- Text passage:

Category Archives: effective meetings

Five Steps to Being a Good Member

By Ben Nye (Arkansas)

What are some practical steps to being a good member? It’s a simple question, and yet one that often gets overlooked in the bustle of chapter meetings, paperwork deadlines, and all the other tasks chapters have to worry about each week. Non office-holding members make up the majority of most chapters and finding ways for these members to contribute is important to Sigma Nu’s success. These five simple steps are ways each brother can be a contributor and fulfill his oath to Sigma Nu.

Read The Law

An important aspect of Sigma Nu membership is knowledge of the Fraternity’s Law. The Law serves as Sigma Nu’s instruction manual: it articulates rights, responsibilities,  obligations, and proper procedure. A full knowledge of Sigma Nu’s Law allows for proper operation of a chapter and successful navigation of membership . Without awareness of the Law, it is impossible to know if an idea or behavior is within the legal limits of Sigma Nu.

- Data provided:
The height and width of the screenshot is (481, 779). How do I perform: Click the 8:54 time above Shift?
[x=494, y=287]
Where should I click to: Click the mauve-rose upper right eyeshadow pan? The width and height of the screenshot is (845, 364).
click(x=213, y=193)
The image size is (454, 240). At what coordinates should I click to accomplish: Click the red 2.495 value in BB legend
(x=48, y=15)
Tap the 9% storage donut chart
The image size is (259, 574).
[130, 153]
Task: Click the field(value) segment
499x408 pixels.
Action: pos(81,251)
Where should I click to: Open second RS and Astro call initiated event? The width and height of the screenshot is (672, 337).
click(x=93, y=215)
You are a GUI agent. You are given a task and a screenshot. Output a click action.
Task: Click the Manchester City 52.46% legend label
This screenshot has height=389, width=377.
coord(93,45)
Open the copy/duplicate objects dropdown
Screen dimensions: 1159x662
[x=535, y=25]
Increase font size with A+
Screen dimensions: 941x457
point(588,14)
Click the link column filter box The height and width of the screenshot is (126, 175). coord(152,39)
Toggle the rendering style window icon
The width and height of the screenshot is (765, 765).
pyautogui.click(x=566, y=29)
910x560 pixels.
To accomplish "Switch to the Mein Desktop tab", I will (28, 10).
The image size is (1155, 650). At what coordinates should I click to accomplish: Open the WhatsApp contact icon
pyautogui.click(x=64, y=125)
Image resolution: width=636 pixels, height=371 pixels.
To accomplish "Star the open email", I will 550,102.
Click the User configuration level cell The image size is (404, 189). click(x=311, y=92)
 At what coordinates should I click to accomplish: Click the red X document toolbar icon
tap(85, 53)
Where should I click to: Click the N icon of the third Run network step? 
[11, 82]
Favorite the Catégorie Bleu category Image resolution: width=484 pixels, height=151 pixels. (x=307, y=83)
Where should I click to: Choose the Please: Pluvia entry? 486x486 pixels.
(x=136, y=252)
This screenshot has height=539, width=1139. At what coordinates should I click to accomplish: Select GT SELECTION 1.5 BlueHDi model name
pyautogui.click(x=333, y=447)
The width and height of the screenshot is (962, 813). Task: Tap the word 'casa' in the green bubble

- Exercise instructions:
1. Decide whether each statement below agrees with the article on being a good Sigma Nu member. For each, answer yes or no and quote the deciding words.
(a) Most chapters are made up mainly of members who do not hold office.
(b) The article presents seven steps to being a good member.
(c) A member who is unaware of the Law can still tell whether a behavior is within the legal limits of Sigma Nu.
2. List everything that, according to the article on being a good Sigma Nu member, the Law articulates.
3. Continue the article on being a good Sigma Nu member from its final sentence.

- Answers to the exercise:
1.
(a) Yes: "Non office-holding members make up the majority of most chapters"
(b) No: "These five simple steps are ways each brother can be a contributor"
(c) No: "Without awareness of the Law, it is impossible to know if an idea or behavior is within the legal limits of Sigma Nu."

2. rights, responsibilities, obligations, proper procedure

3.
ImageKnow The Ritual

Sigma Nu’s Ritual is its oldest and most distinguishing document: The Ritual binds all Sigma Nus together in ways that nothing else can. Members reciting The Ritual take part in a tradition combining high ideals with rigorous standards that have existed since the founding of Sigma Nu. Knowing The Ritual is essential for participating fully in all chapter ceremonies and will give each man a greater appreciation for its importance.

Pay Your Dues

Like all other organizations, Sigma Nu must be well equipped financially to operate. The primary form of revenue chapters are allowed to collect is member dues. It is therefore essential that each member pay his dues in a timely fashion. There will be no socials, philanthropies, and minimal recruitment without finances. Furthermore, Sigma Nu’s national organization would collapse without the revenue to support educational programs and new expansion projects.

Serve on a Committee

One of the methods for chapters to get things done is through committees. Committees, when working properly, can alleviate stress of the leaders, involve multiple members, help younger members learn officer positions, and improve the effectiveness of the chapter. Members should seek out opportunities to serve on committees and when on them should attend meetings and seek responsibility.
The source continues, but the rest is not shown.